# What is needed
In the text about Mythos, how many vulnerabilities in Firefox's JavaScript engine were chained together to escape the renderer and OS sandboxes?

# Source text
The question nobody is asking about Mythos is the one that matters most: what happens when thousands of exploitable conditions hit the ecosystem and the CVE pipeline can't process them fast enough for your tools to see them?
That's not hypothetical. Mythos Preview has already found thousands of high- and critical-severity vulnerabilities across every major operating system and browser. It found a 16-year-old bug in FFmpeg's H.264 codec, a media processing library embedded in virtually every application that handles video. It chained together four vulnerabilities in Firefox's JavaScript engine to escape both the renderer and OS sandboxes. That code has been running on your endpoints for years. Every fuzzer and human reviewer in the world missed it.
Within 48 hours of the Glasswing announcement, the industry's response followed a predictable playbook. Patch faster. Map compensating controls to known CVEs. Push signature updates. Automate remediation workflows. Build surge capacity. Every one of those responses depends on the same thing: a CVE existing before anyone can act.

# Source data
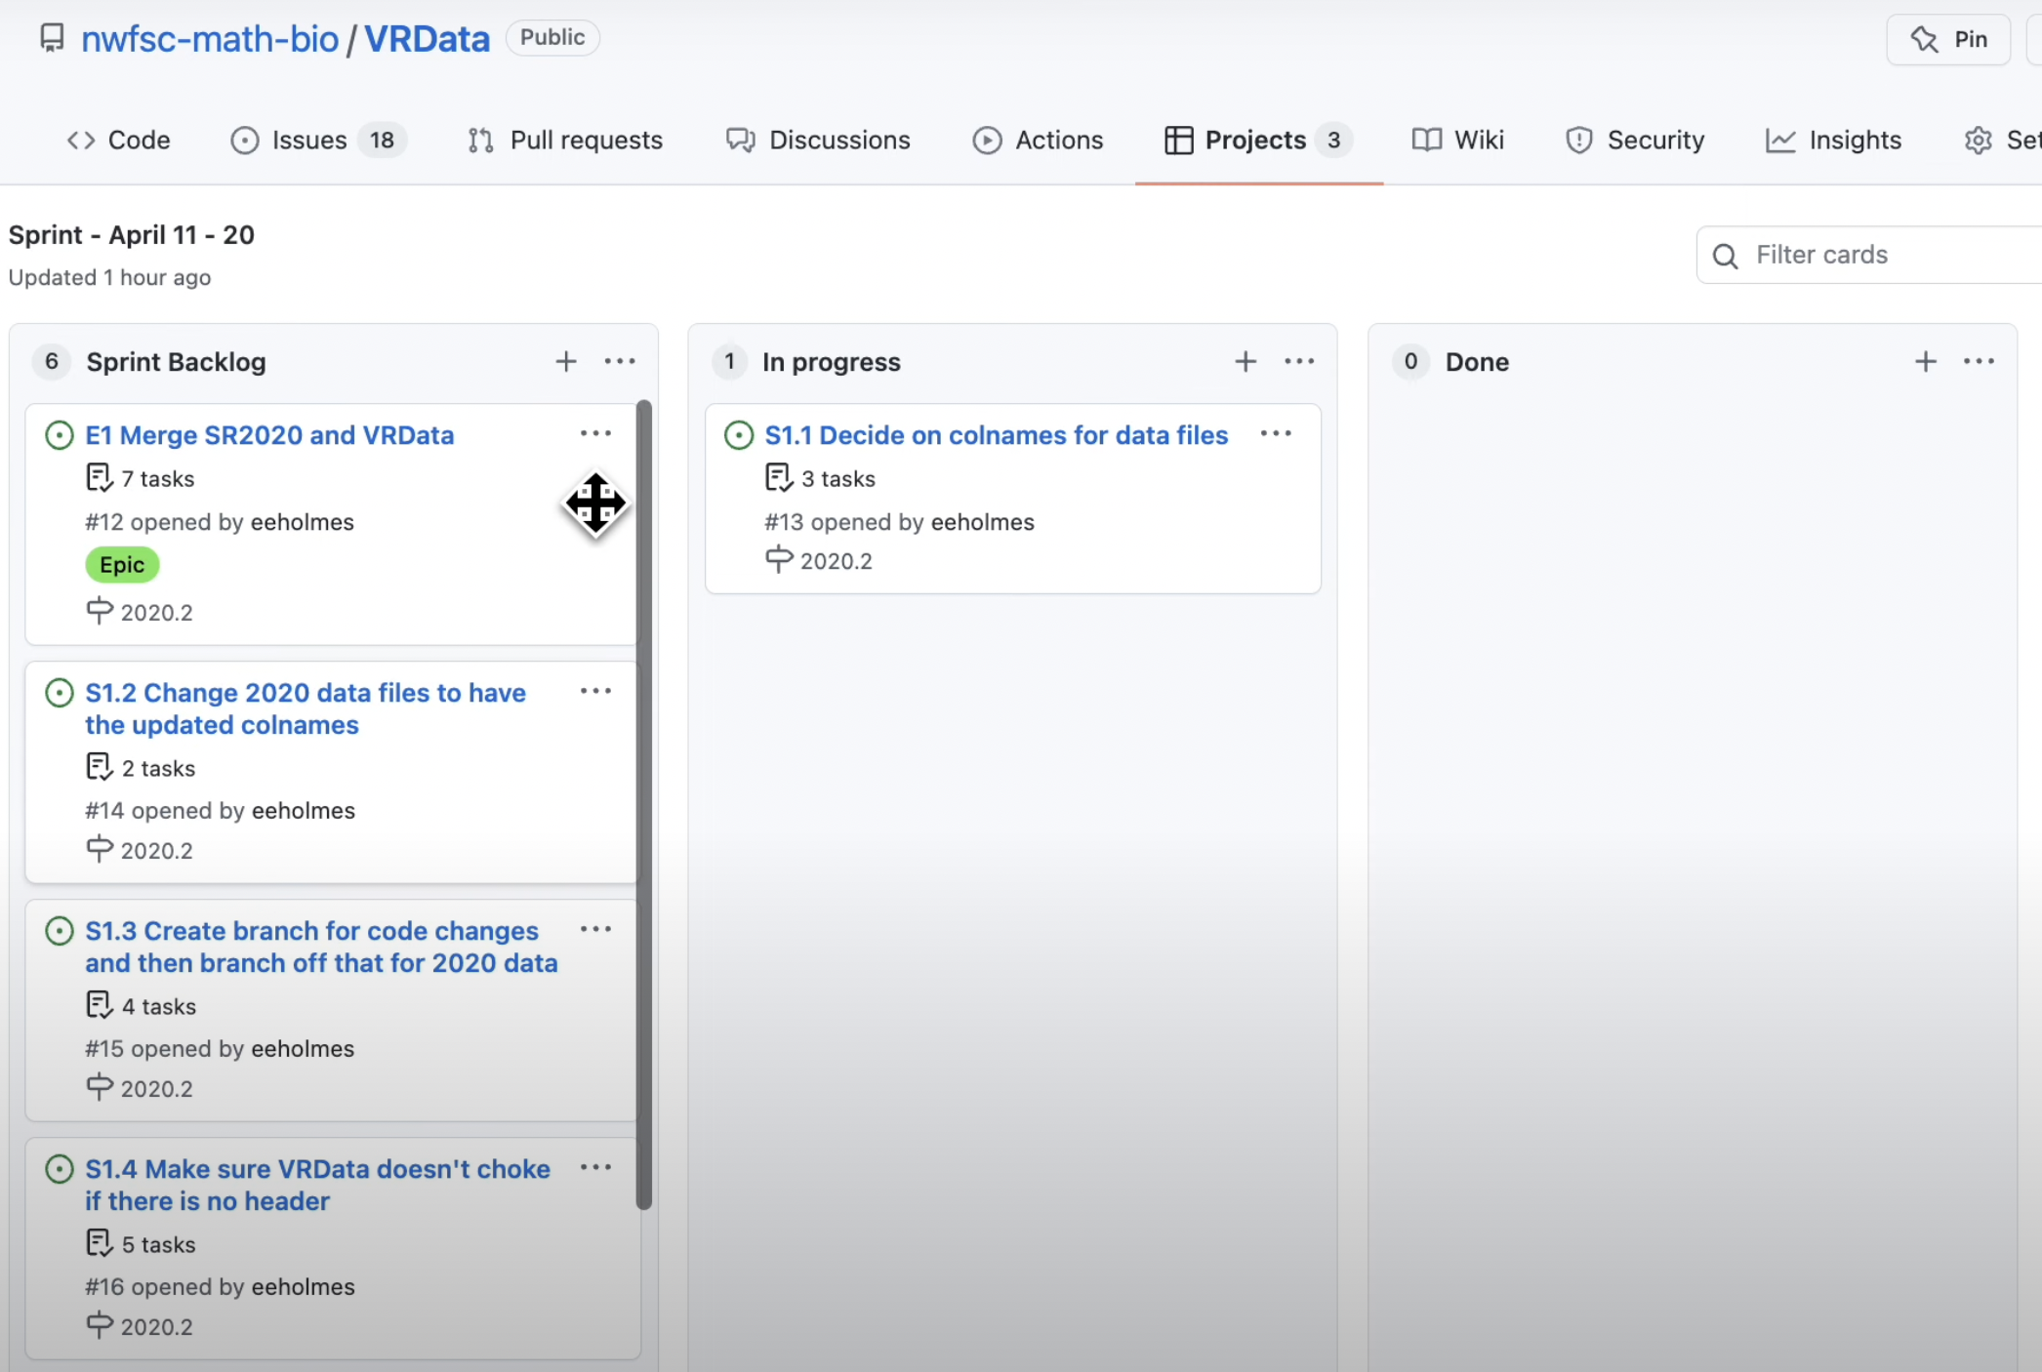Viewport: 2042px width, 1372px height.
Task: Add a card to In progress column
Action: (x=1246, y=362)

# Reply to the exercise
Four